Abstract

We previously isolated and reported a second species of the Saccharophagus genus, Saccharophagus sp. strain Myt-1. In the present study, a cellulase gene (celMytB) from the genomic DNA of Myt-1 was cloned and characterized. The DNA sequence fragment contained an open reading frame of 1,893 bp that encoded a protein of 631 amino acids with an estimated molecular mass of 66.8 kDa. The deduced protein, CelMytB, had a catalytic domain that contained a conserved signature sequence (VIYEIYNEPL) of glycosyl hydrolase family 5 and a CBM6 cellulose binding module.
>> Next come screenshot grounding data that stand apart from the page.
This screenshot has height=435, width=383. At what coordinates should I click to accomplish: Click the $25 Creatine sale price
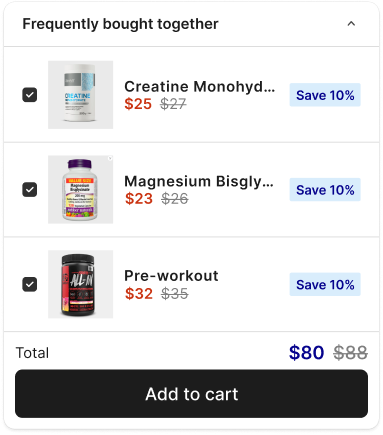138,104
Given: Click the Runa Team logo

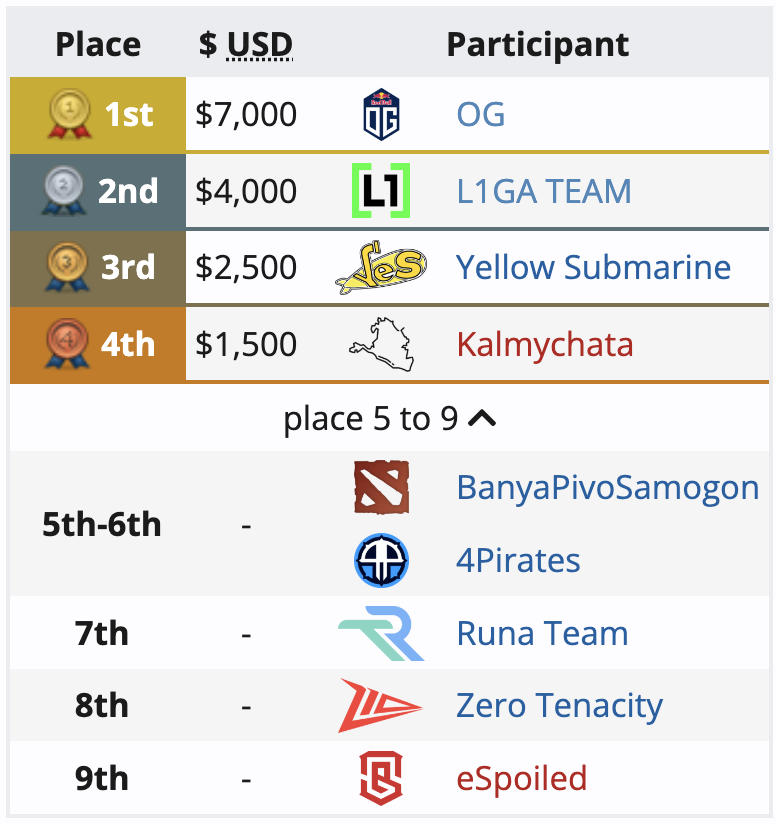Looking at the screenshot, I should 381,633.
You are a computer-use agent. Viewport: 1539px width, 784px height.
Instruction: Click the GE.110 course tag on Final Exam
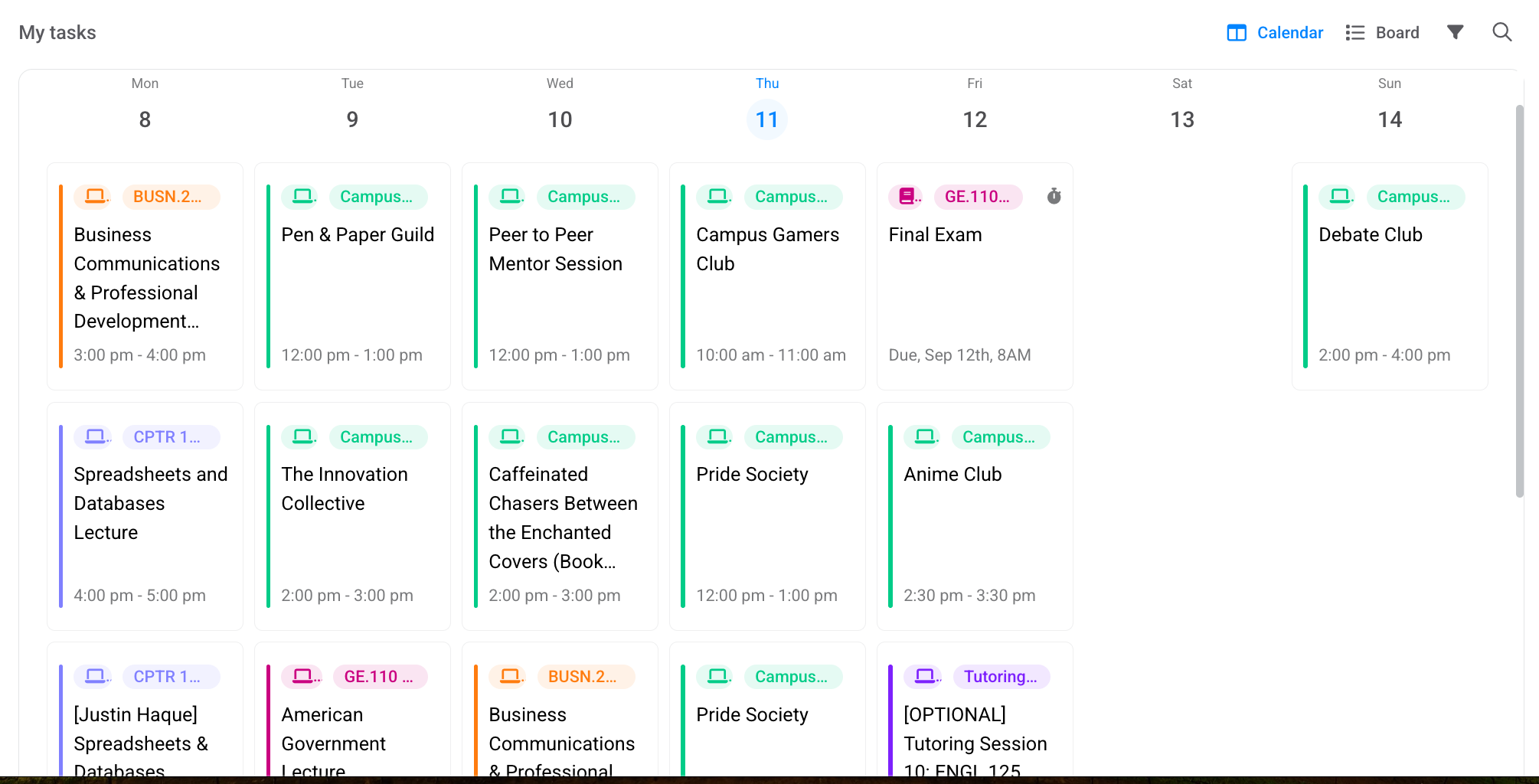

CelMytB showed optimal activity at 55 A degrees C and pH 6.5, which is similar to the optimal temperature and pH profile of cel5H, an endoglucanase from the closely related S. degradans 2-40. However, the cellulase (degradation of soluble cellulose) and avicelase (degradation of crystalline cellulose) activities of CelMytB were about 3-fold and 100-fold higher, respectively, than the equivalent activities of cel5H. Moreover, CelMytB could degrade xylan. From the zymogram results, we speculated that the catalytic domain of CelMytB had high activity even without the cellulose binding module. The presence of some detergents stimulated the cellulase activity of CelMytB.